Something must have been done right. The early stress on a massive program of economic recovery; the psychological and economic lift of the Common Market; the curiously credible threat of strategic nuclear retaliation for tactical transgressions; the symbolic integration of NATO armies; the willingness of wartime allies to make an ally of West Germany without awaiting a final peace settlement; the long and ultimately successful search for an Atlantic “nuclear sharing” arrangement; the West’s espousal of a policy broad enough (and ambiguous enough) to accommodate both defense and détente; the willingness to bring in additional members—each of these policies played its part. But shining through the military half-measures and the tepid ministerial communiqués was a moral solidarity that somehow made more out of what was objectively not enough.

The real deterrent to Soviet ambitions was this: by and large, with occasional and temporary exceptions which fortunately turned out not to be critical, the Atlantic allies stuck together.

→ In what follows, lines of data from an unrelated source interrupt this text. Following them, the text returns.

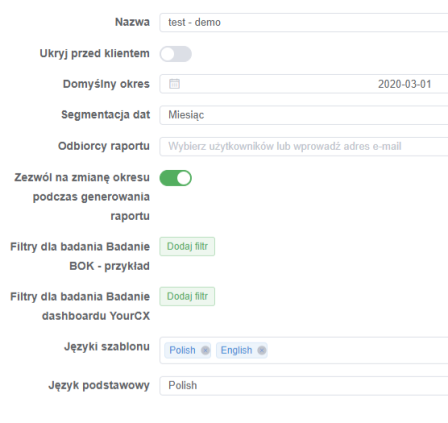This screenshot has width=448, height=423.
Task: Click the Ukryj przed klientem label
Action: pos(95,53)
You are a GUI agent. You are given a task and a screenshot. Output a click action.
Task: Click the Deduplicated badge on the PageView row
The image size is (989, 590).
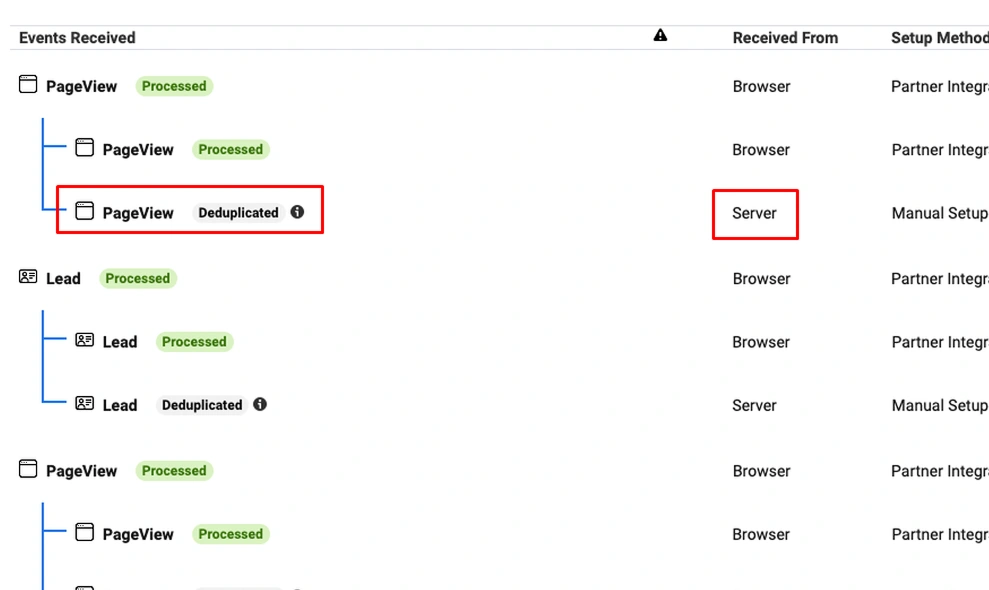click(238, 213)
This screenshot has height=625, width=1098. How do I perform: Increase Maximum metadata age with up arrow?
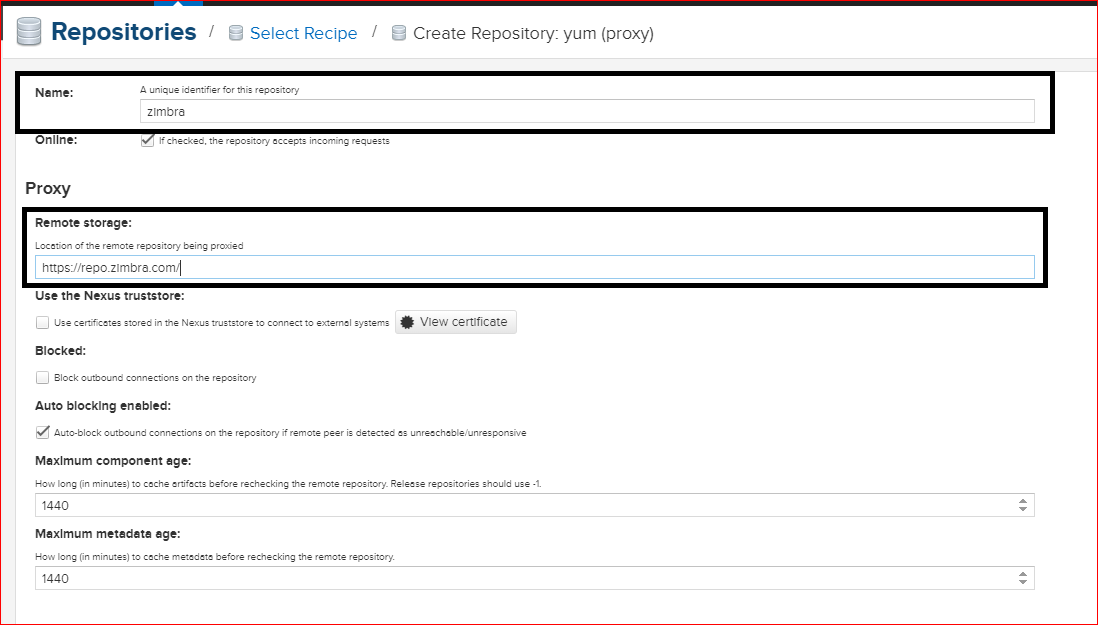click(x=1022, y=574)
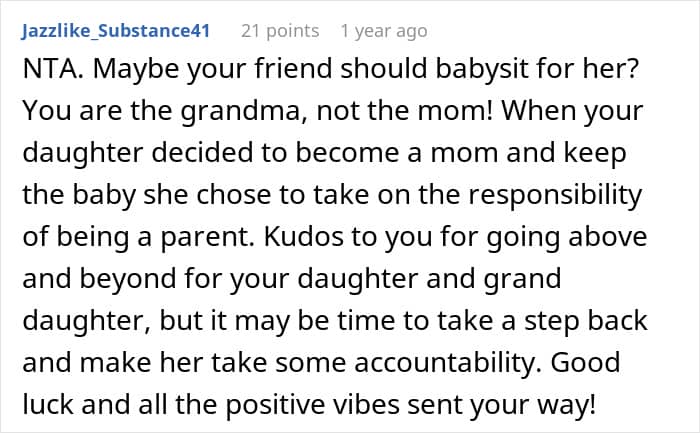Click the "21 points" score text
This screenshot has height=433, width=700.
[x=281, y=31]
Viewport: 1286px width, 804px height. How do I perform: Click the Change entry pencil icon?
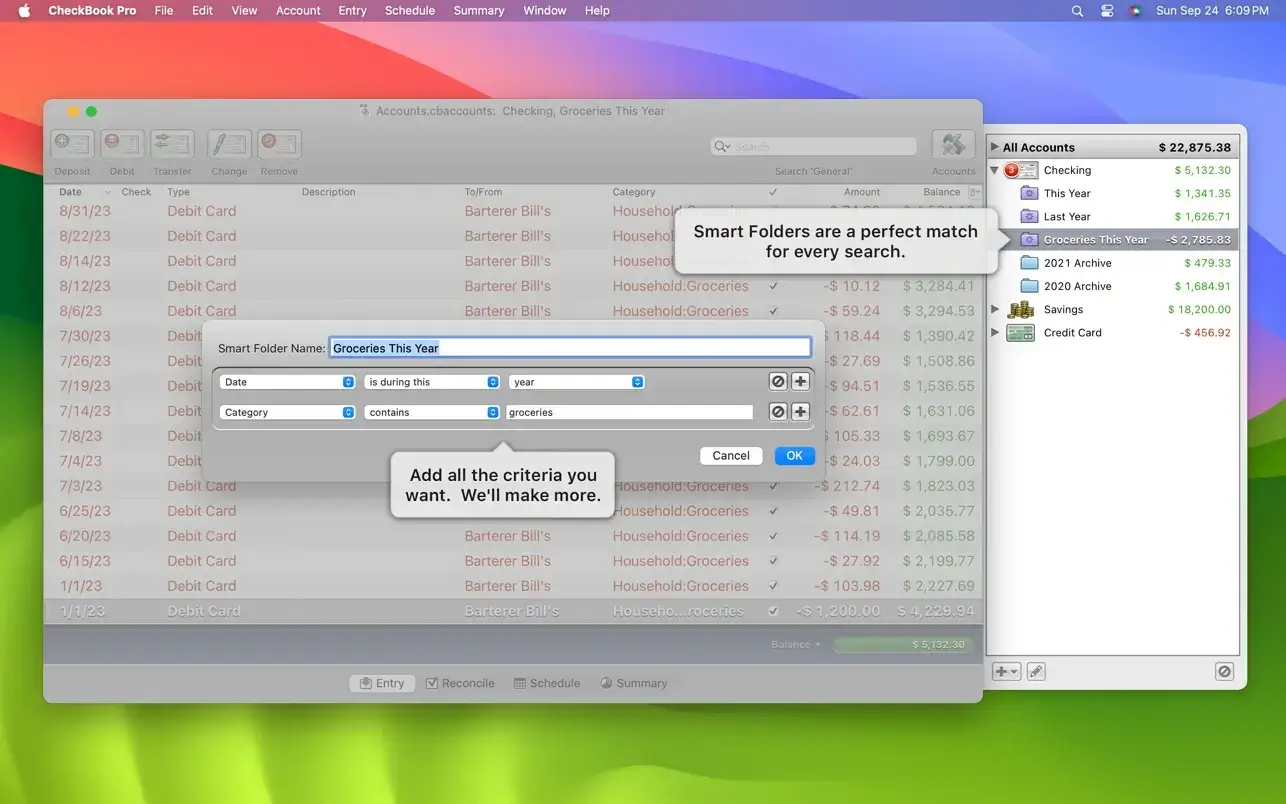click(x=229, y=144)
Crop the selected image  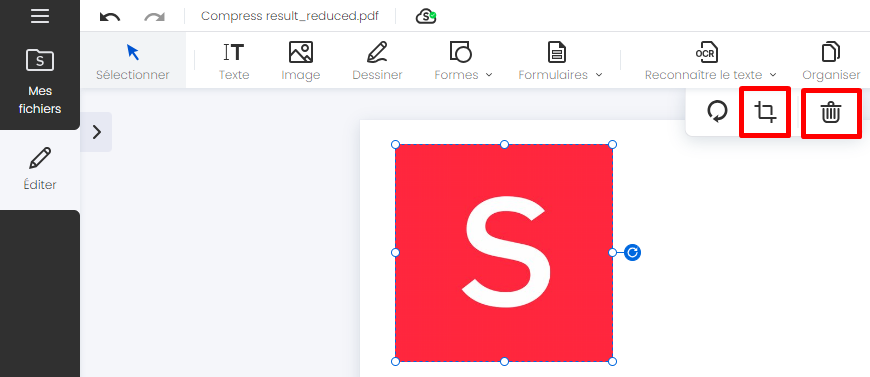(x=765, y=112)
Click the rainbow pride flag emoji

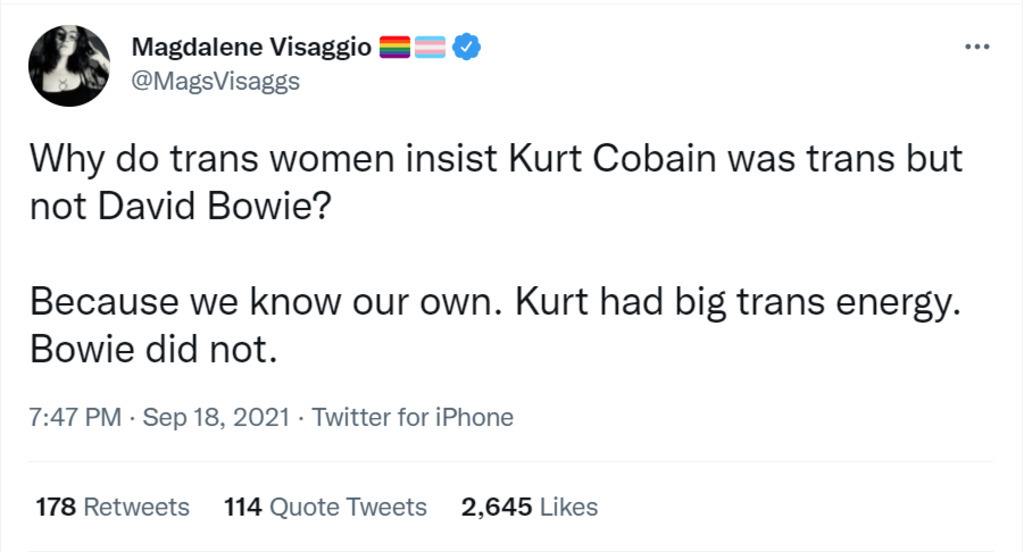point(397,47)
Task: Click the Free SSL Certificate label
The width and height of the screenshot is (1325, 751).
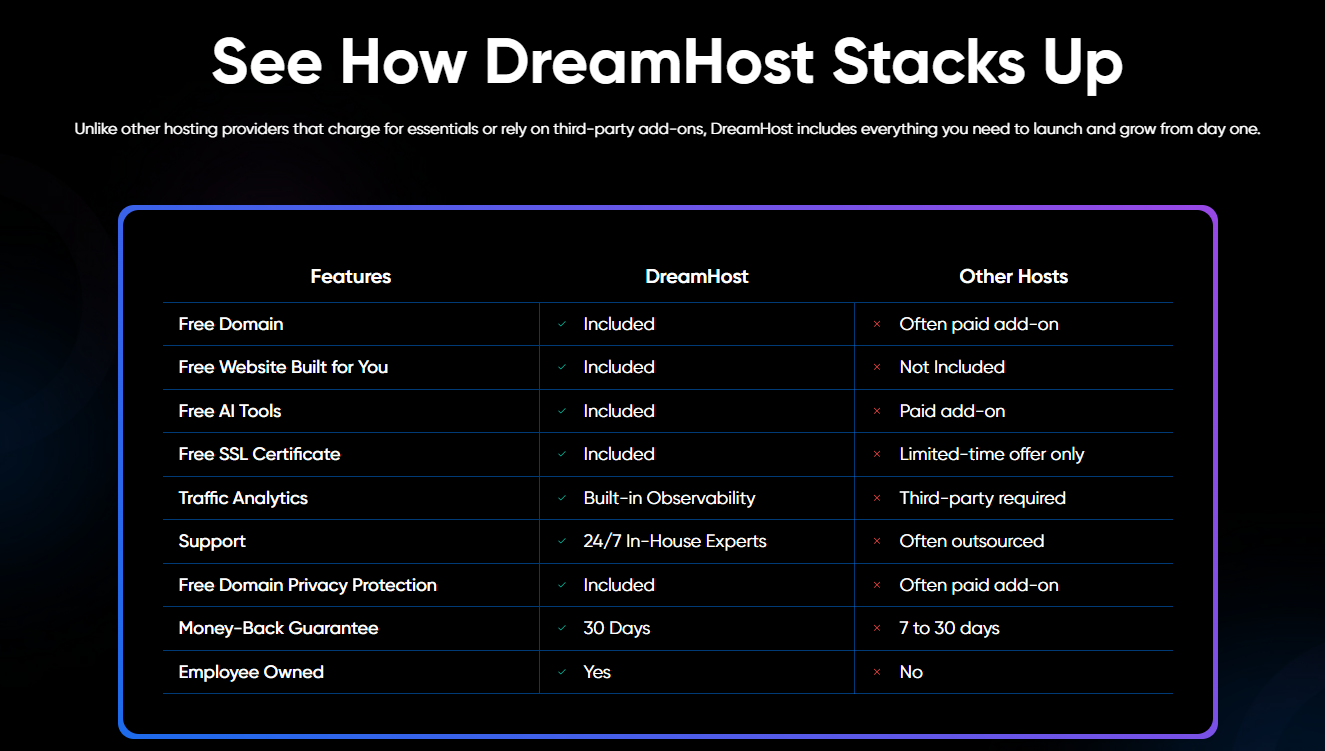Action: pyautogui.click(x=259, y=454)
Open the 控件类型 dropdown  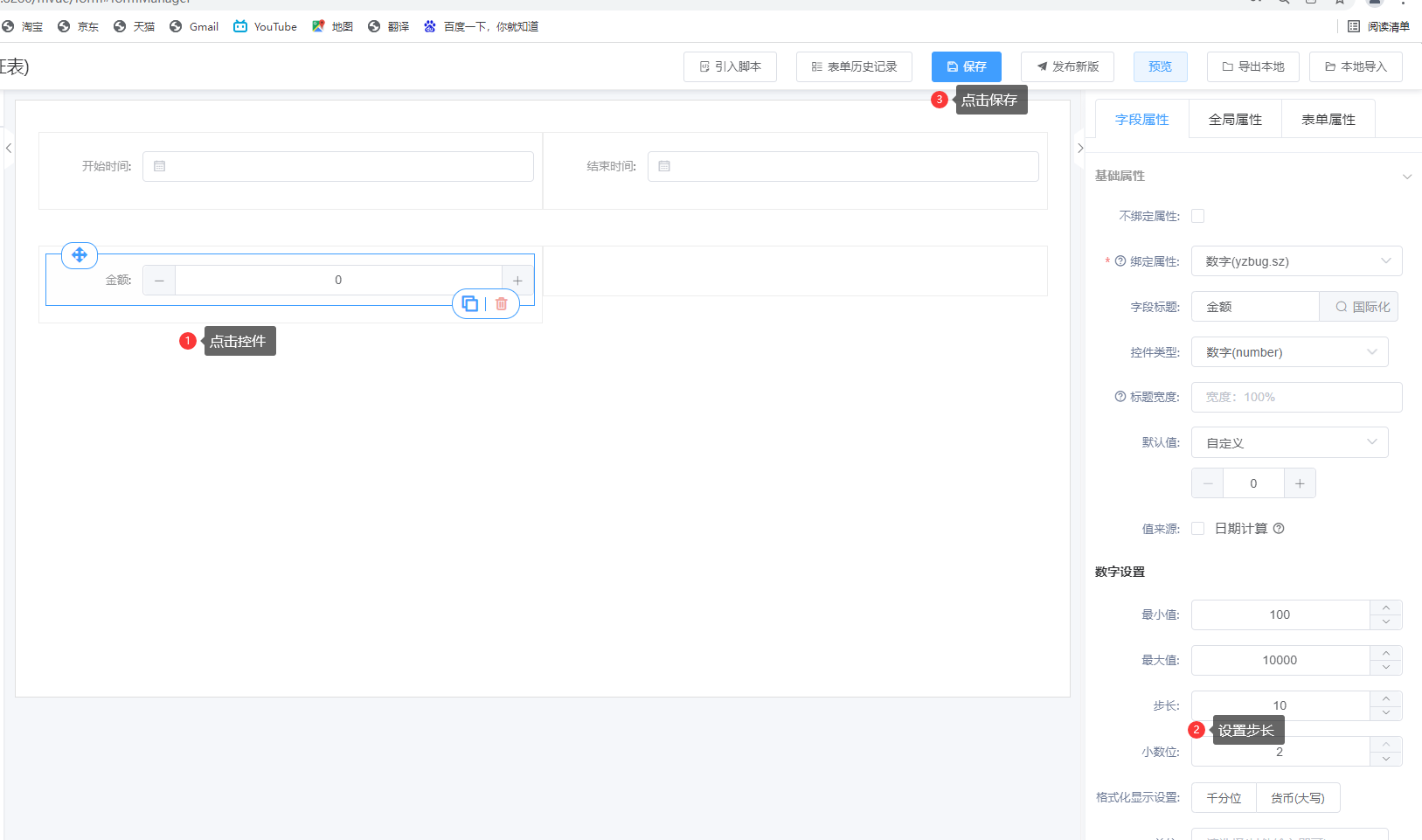click(x=1289, y=352)
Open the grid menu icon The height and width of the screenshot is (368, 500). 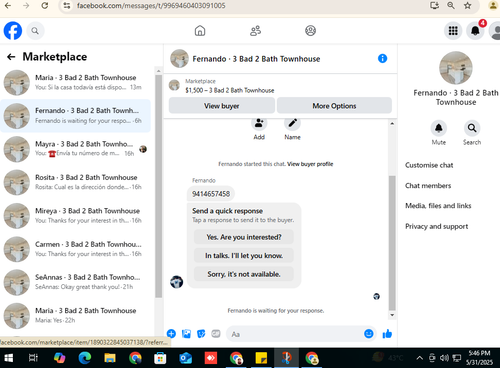tap(453, 31)
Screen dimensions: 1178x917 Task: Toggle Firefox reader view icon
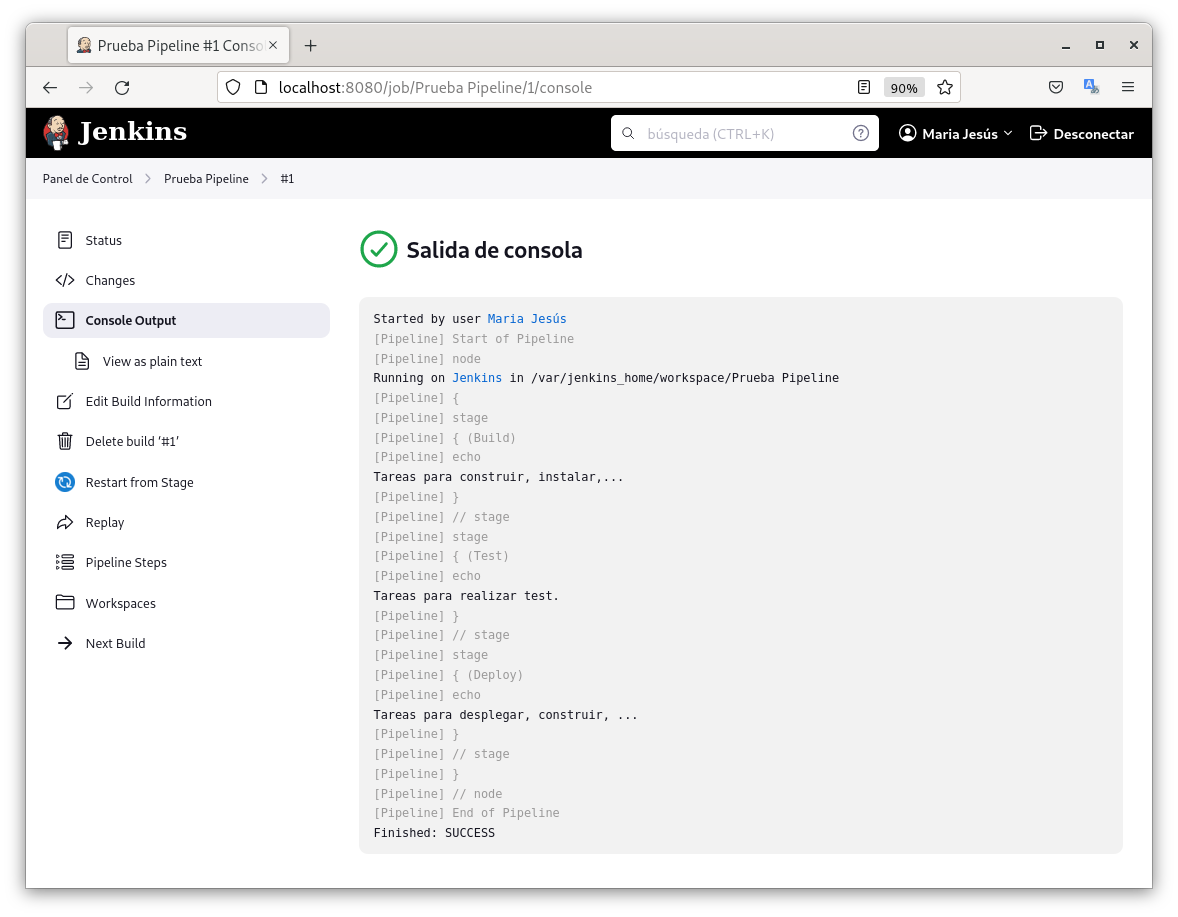click(864, 88)
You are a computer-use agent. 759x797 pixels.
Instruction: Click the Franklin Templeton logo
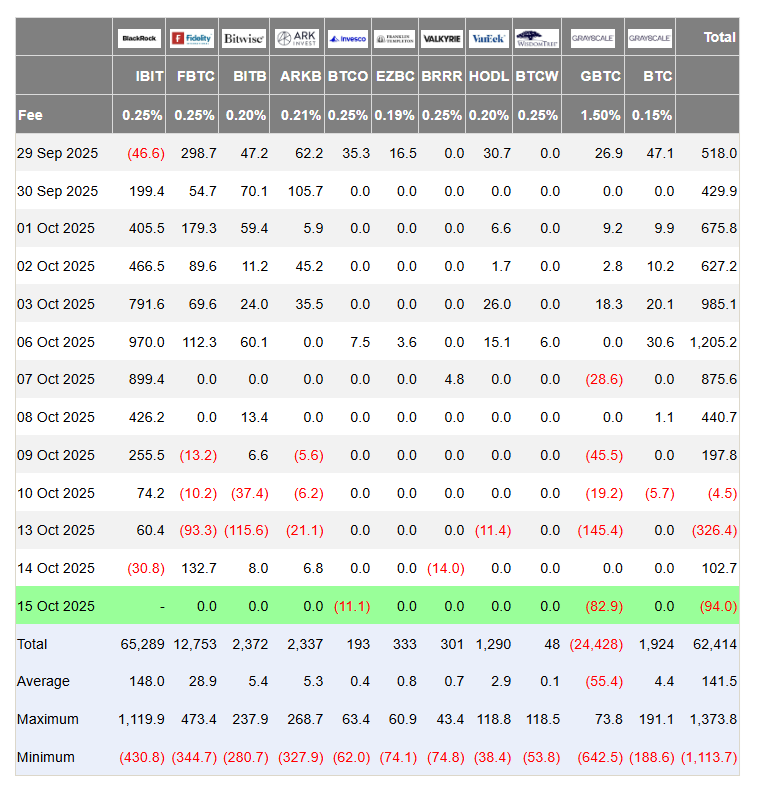(395, 38)
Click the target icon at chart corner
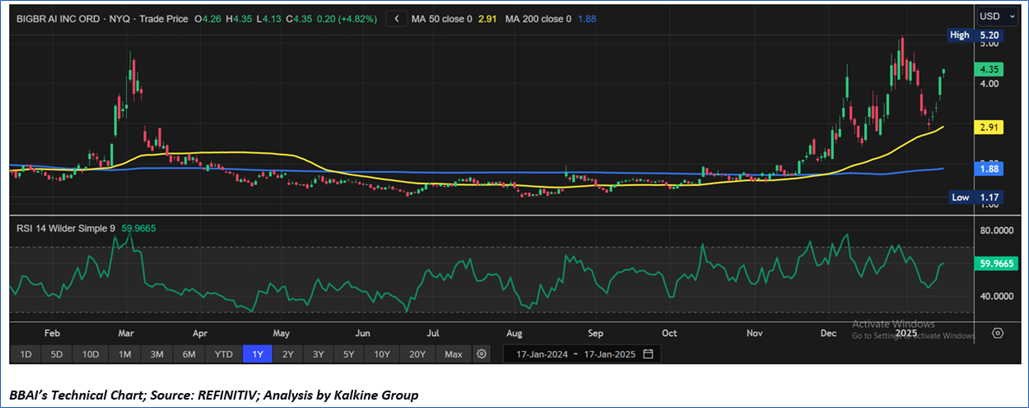The image size is (1029, 408). pos(996,333)
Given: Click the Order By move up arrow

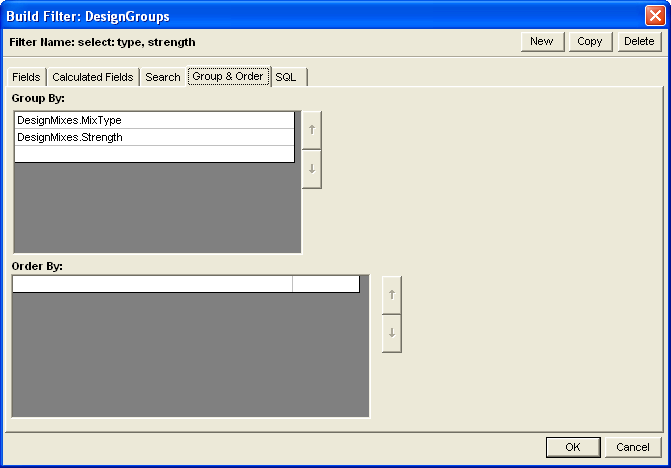Looking at the screenshot, I should tap(391, 294).
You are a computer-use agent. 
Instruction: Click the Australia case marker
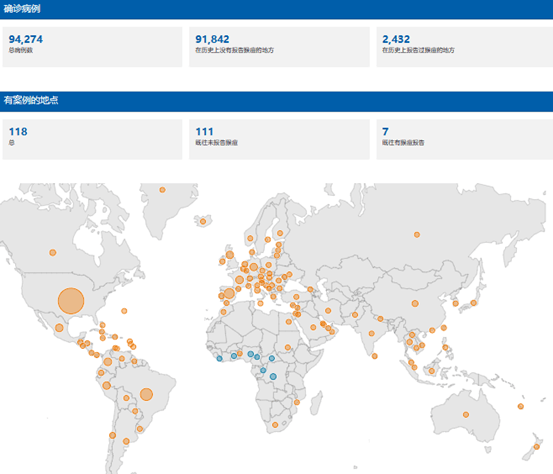466,415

The glue that has held the allies together is a large, complex, and dynamic bargain—partly an understanding among the Europeans, but most importantly a deal between them and the United States of America. The specifics of the bargain, and the comparative burdens to be shared, keep changing. But the constant is that there has to be a bargain.

The Treaty form of the deal is “We’ll help defend you if you’ll help defend us.” But despite Secretary of State Dean Rusk’s legally correct allusion to the Bering Straits as the “Western flank” of NATO, most Americans think of NATO the way most Europeans do, as essentially an arrangement to ensure the defense of Western Europe. The price of mutual help is self-help: “We Americans will help you Europeans, if you will (a) help defend yourselves, and (b) get on with building a united Europe.”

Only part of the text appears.